Inclusion of the unbanked: EMPACT
The gross volume of the online gig economy is predicted to touch $455.2 billion by 2023, and yet, even now, more than 170 million young individuals from low- and low-middle income economies, as well as refugees and internally displaced people, do not have adequate exposure to technological education, equipment, and online job markets to take advantage of this expanding market.
EMPACT connects these individuals to the digital gig economy, allowing them to develop viable employment opportunities and improve their living conditions. The programme also trains students from various third-world countries in the latest IT skills and links them to private companies and online job marketplaces.
A recurring concern for this initiative has been that young people in many such countries are “unbanked,” i.e., financially excluded, with no access to official banking institutions, credit, or even simple savings accounts. Although cash transfers can be an option, they come with hefty transaction costs, making receiving money for microwork outrageously exorbitant.
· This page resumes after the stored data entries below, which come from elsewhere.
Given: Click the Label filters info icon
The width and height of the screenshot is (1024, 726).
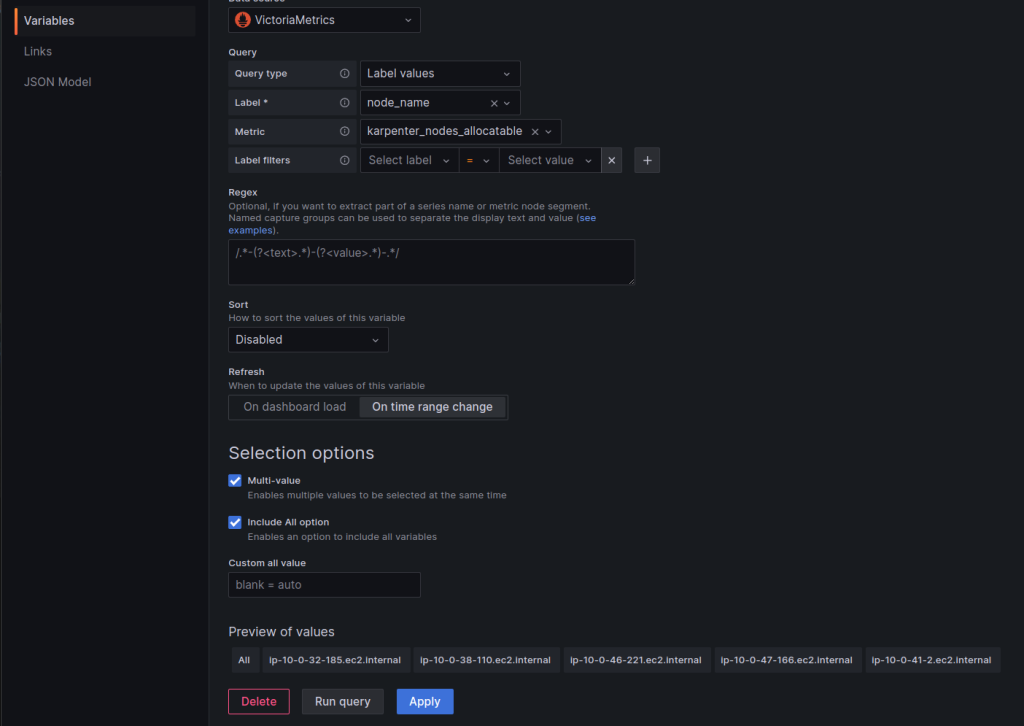Looking at the screenshot, I should (x=345, y=160).
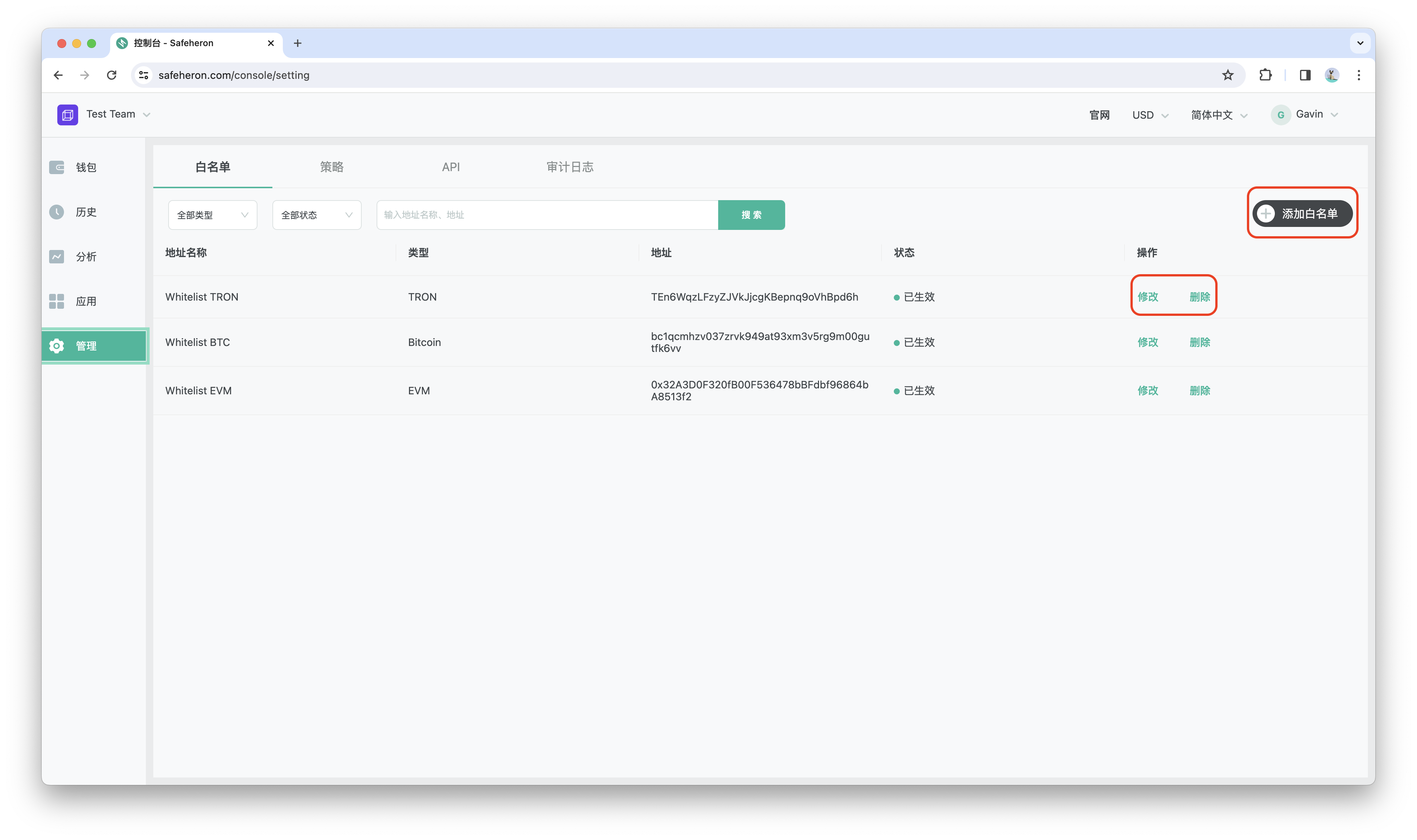Image resolution: width=1417 pixels, height=840 pixels.
Task: Open the 分析 analytics chart icon
Action: tap(57, 256)
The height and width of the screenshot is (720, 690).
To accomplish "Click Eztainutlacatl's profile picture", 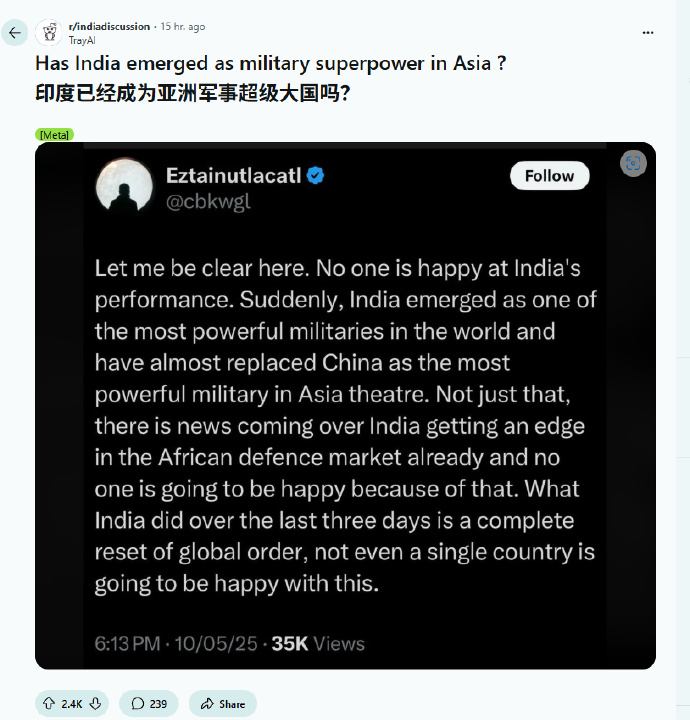I will click(x=124, y=187).
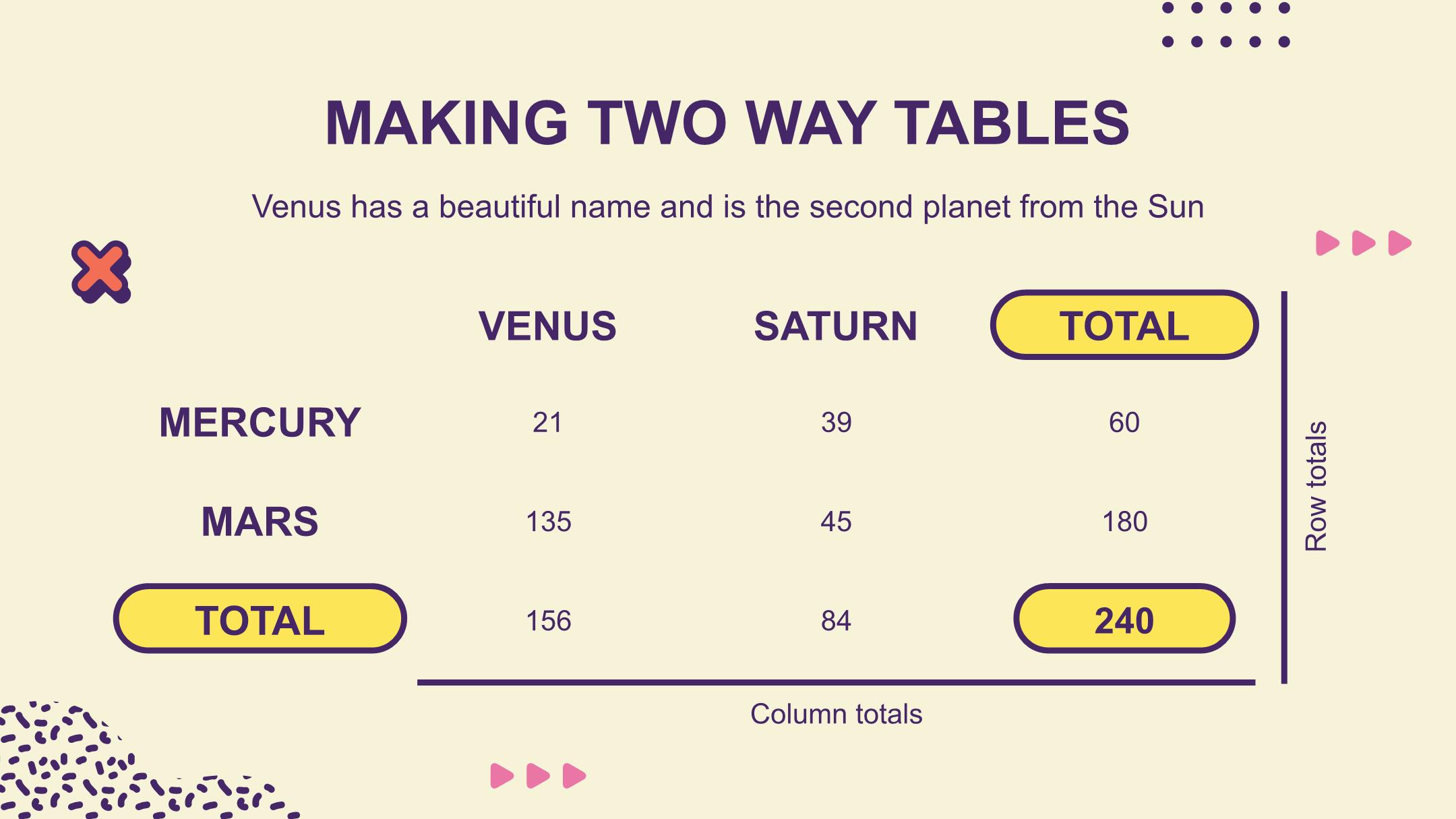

EMPACT is working with a startup to use blockchain applications to resolve the entire issue, just like it did for the Decapolis project. Blockchain technology manages the financial records and supply chain and tracks the transactions. The whole system will become much less complex for the organizers and more accessible and supportive for its users.
The future of blockchain applications in the humanitarian sector
The final goal of the humanitarian and development sectors of the UN is to achieve worldwide sustainable development. To accomplish this goal, the organization plans to employ a series of blockchain technology projects soon, and to materialize this future, they have created a collaboration platform, The Atrium, which enables the sharing of expertise and learning from each other. The Atrium is a collaboration platform designed for research and exploration that allows participants to cultivate new ideas and study each other’s blockchain applications. The Atrium comprises a web-based social interface with instructional material, a discussion board, a GitHub library of UN blockchain apps, and the architecture layer for setting up and running blockchain trials.